(Stored items from a collection)
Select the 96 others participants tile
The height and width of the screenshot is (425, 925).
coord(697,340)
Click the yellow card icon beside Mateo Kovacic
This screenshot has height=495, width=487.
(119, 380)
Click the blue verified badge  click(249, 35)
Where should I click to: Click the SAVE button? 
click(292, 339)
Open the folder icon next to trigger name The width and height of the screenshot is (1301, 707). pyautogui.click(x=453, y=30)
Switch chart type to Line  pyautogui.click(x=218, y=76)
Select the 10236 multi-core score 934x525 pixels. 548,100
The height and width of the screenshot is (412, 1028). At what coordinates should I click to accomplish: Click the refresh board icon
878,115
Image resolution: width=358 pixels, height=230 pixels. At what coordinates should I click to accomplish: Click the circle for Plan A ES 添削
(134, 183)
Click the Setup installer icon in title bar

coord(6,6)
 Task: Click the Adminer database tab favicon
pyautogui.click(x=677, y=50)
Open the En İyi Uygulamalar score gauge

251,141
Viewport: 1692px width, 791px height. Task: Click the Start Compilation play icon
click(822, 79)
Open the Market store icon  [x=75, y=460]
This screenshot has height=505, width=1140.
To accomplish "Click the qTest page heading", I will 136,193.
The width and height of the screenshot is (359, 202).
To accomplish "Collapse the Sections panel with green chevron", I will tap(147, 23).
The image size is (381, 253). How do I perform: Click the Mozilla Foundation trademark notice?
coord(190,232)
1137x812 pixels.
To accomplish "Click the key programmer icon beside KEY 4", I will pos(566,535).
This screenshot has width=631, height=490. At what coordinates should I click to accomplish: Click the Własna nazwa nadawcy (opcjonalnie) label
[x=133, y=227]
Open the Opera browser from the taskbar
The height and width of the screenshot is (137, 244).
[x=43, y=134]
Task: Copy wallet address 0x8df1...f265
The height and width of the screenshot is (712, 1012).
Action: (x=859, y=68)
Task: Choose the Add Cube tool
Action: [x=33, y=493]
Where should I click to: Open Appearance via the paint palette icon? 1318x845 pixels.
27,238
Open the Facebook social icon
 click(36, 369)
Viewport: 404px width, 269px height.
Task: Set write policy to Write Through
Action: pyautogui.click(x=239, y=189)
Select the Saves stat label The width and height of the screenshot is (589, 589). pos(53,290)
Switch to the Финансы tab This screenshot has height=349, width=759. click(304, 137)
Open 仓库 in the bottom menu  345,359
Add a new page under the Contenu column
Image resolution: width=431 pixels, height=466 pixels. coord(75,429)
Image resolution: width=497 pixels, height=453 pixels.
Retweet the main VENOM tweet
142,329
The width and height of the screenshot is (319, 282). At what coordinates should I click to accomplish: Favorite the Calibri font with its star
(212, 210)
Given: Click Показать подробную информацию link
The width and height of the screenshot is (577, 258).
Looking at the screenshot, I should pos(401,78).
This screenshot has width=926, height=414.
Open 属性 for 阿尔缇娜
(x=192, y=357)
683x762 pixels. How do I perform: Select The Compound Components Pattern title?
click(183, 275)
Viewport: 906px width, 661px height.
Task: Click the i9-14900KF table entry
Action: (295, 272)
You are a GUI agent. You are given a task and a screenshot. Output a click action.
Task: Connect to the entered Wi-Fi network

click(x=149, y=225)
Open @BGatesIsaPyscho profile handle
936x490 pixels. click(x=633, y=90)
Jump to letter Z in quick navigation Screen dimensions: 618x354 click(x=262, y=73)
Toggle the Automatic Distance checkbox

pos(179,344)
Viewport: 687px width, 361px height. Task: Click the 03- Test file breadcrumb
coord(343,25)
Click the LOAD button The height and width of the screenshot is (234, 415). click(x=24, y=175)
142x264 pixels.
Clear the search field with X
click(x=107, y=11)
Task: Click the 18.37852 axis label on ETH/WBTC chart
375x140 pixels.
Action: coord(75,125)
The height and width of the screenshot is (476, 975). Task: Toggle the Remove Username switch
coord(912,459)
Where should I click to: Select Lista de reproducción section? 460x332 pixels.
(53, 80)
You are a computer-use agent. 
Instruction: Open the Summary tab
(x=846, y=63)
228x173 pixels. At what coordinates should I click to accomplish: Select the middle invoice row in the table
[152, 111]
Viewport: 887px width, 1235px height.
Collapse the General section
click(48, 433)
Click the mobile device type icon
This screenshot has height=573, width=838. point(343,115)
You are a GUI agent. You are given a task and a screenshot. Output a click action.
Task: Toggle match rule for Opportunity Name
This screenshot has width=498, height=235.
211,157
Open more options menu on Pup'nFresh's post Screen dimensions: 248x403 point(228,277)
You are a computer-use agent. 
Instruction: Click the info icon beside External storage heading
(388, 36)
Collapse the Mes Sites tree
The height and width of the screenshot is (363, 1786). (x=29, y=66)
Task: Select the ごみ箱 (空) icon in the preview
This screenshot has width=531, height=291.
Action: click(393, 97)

- **The task**
In the entries above, find every line with the word "chart" and list it.

- **Task output**
Switch chart type to Line  pyautogui.click(x=218, y=76)
Task: Click the 18.37852 axis label on ETH/WBTC chart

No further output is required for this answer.